— Brief —
Copy the listing exactly, images excluded.

+++ Data +++

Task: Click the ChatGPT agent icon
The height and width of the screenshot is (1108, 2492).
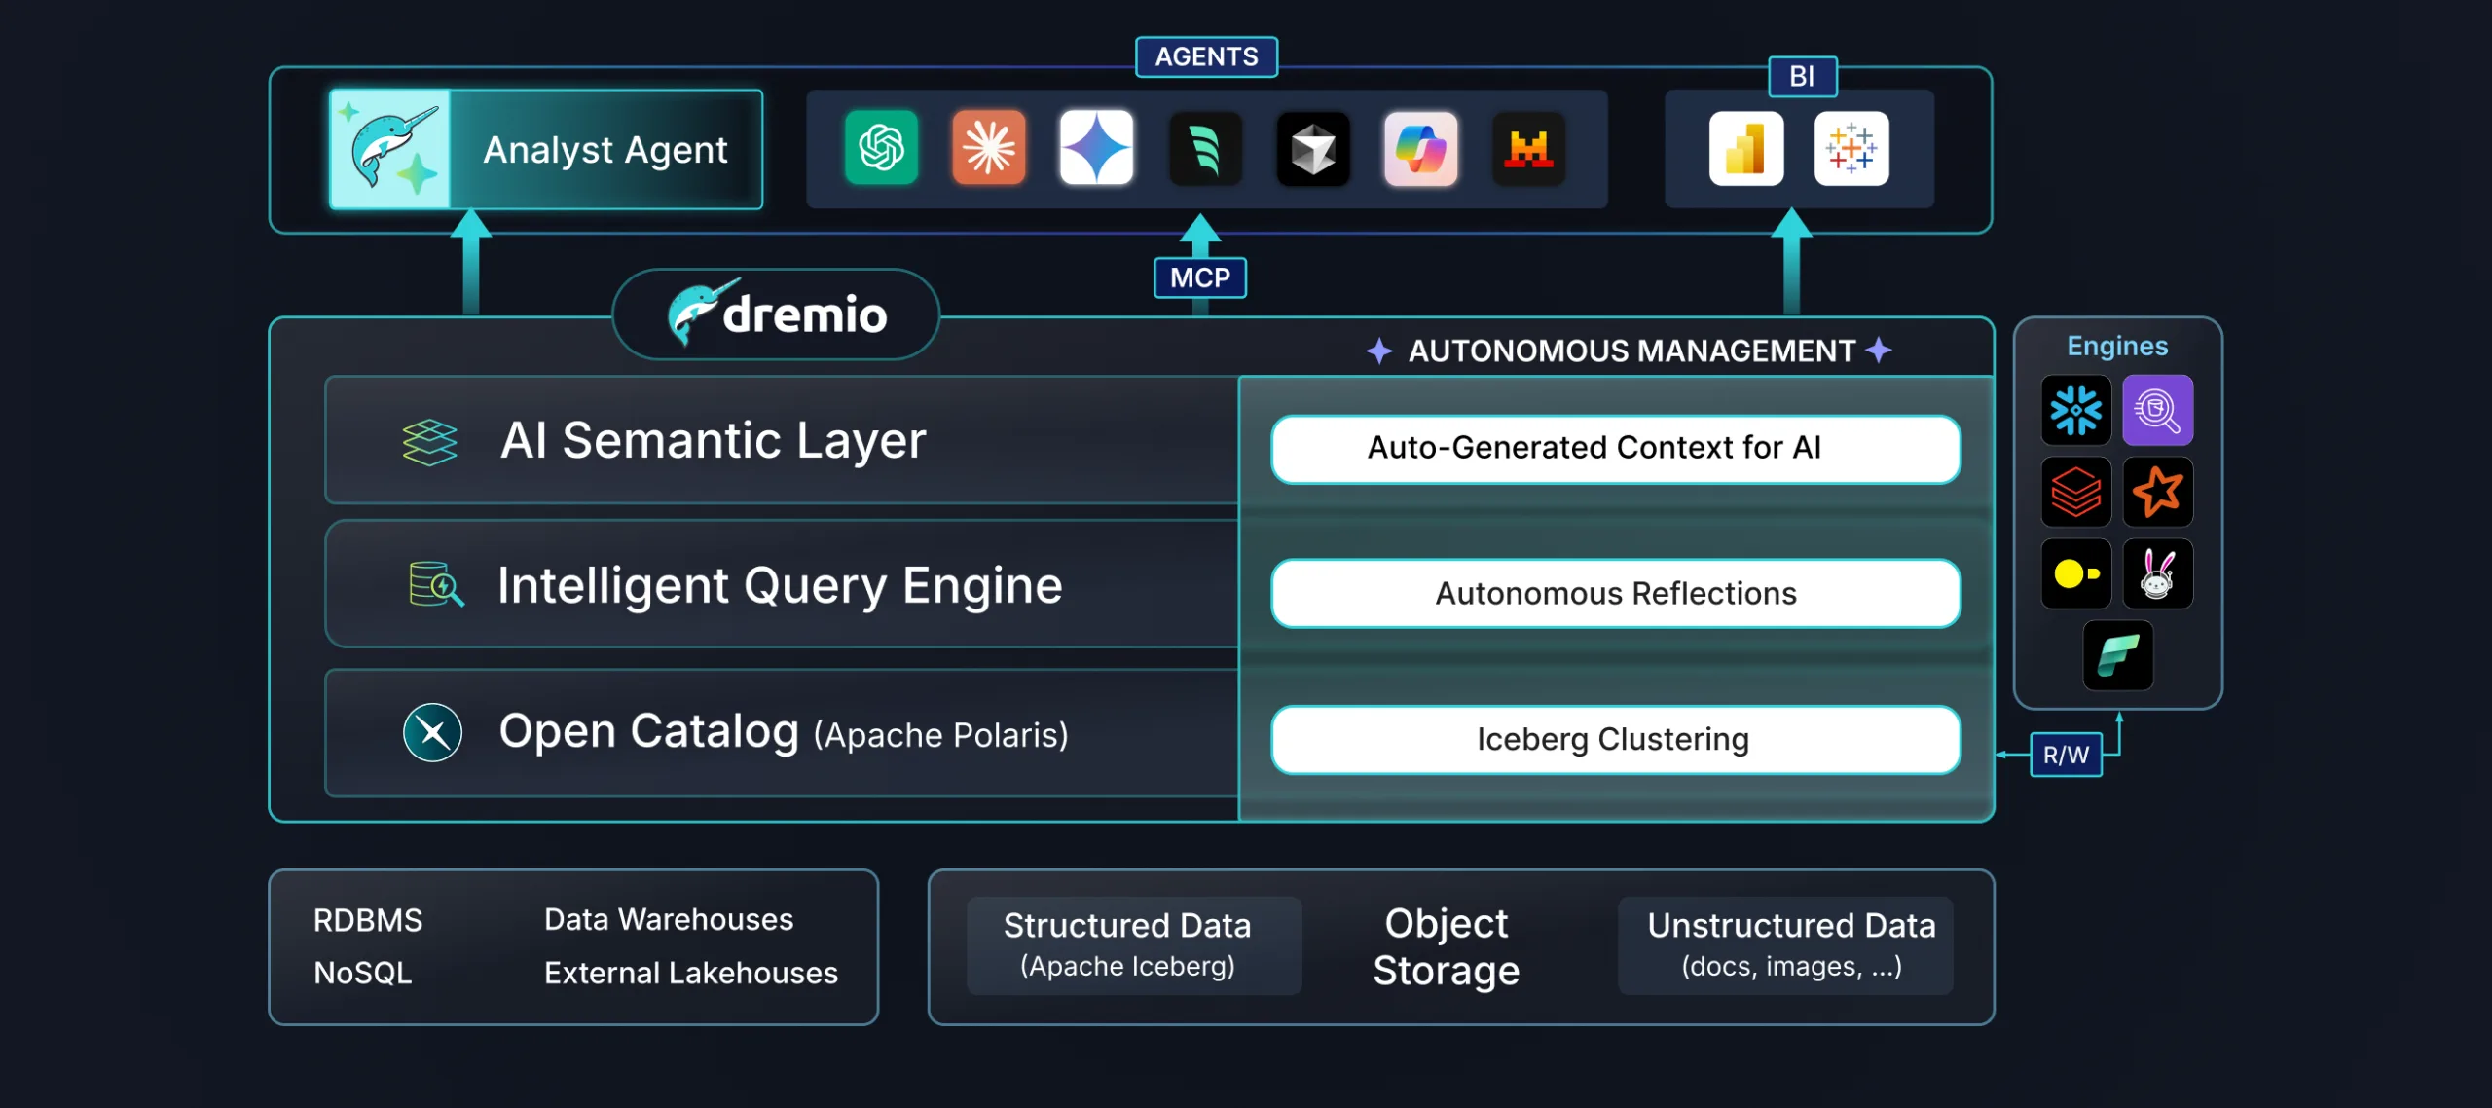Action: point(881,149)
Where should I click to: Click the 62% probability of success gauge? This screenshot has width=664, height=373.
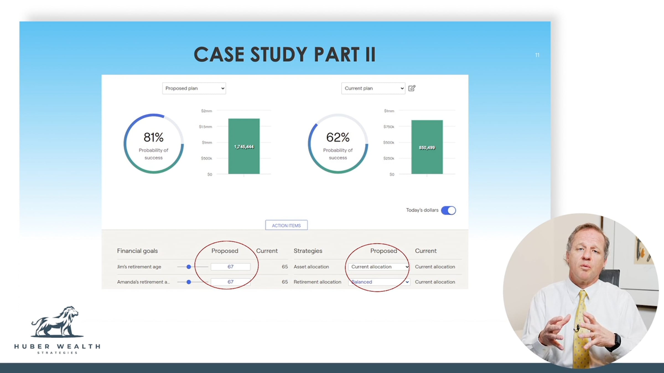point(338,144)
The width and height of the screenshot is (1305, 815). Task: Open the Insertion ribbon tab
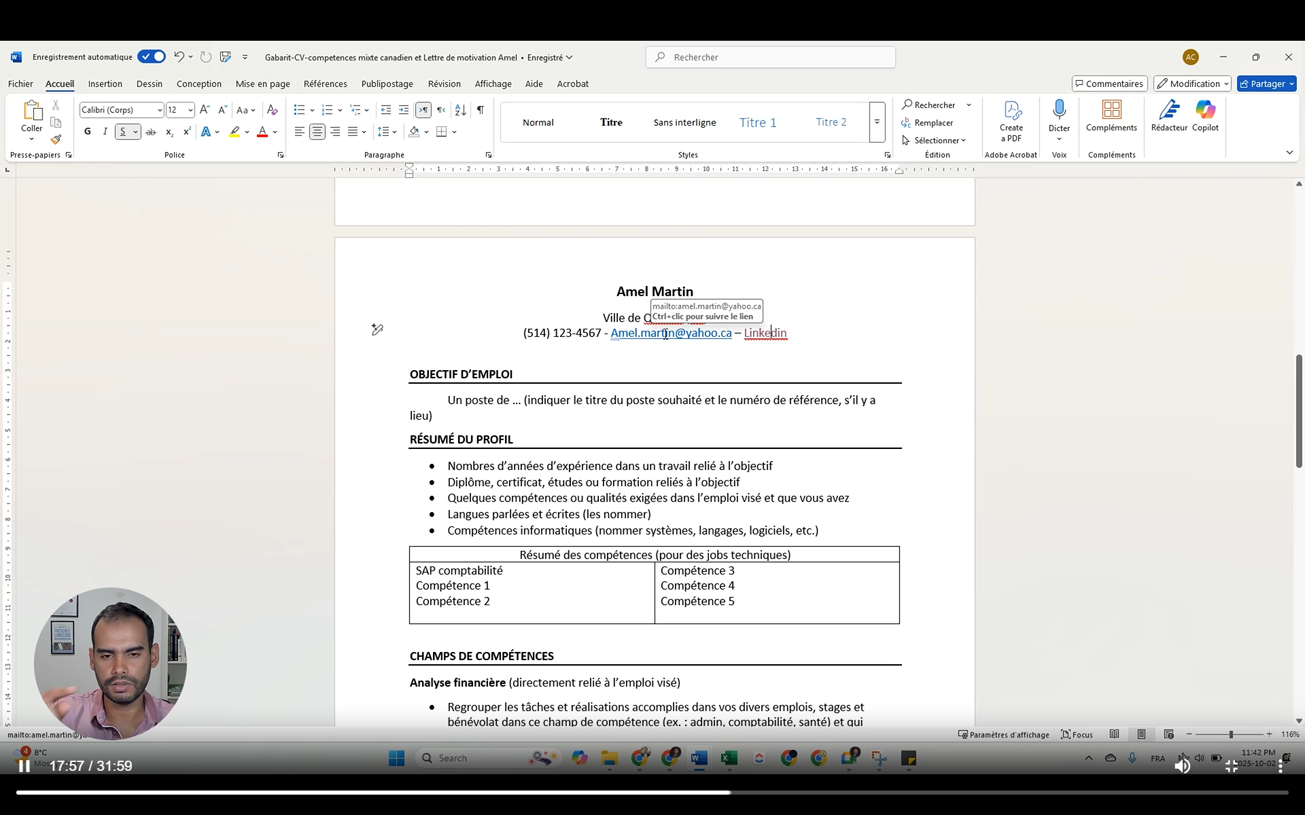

+++

— Solution —
Task: Click the ChatGPT agent icon
The height and width of the screenshot is (1108, 2492).
Action: point(881,149)
Where should I click to: Click the 62% probability of success gauge? This screenshot has width=664, height=373.
point(338,144)
The width and height of the screenshot is (1305, 815). Task: Open the Insertion ribbon tab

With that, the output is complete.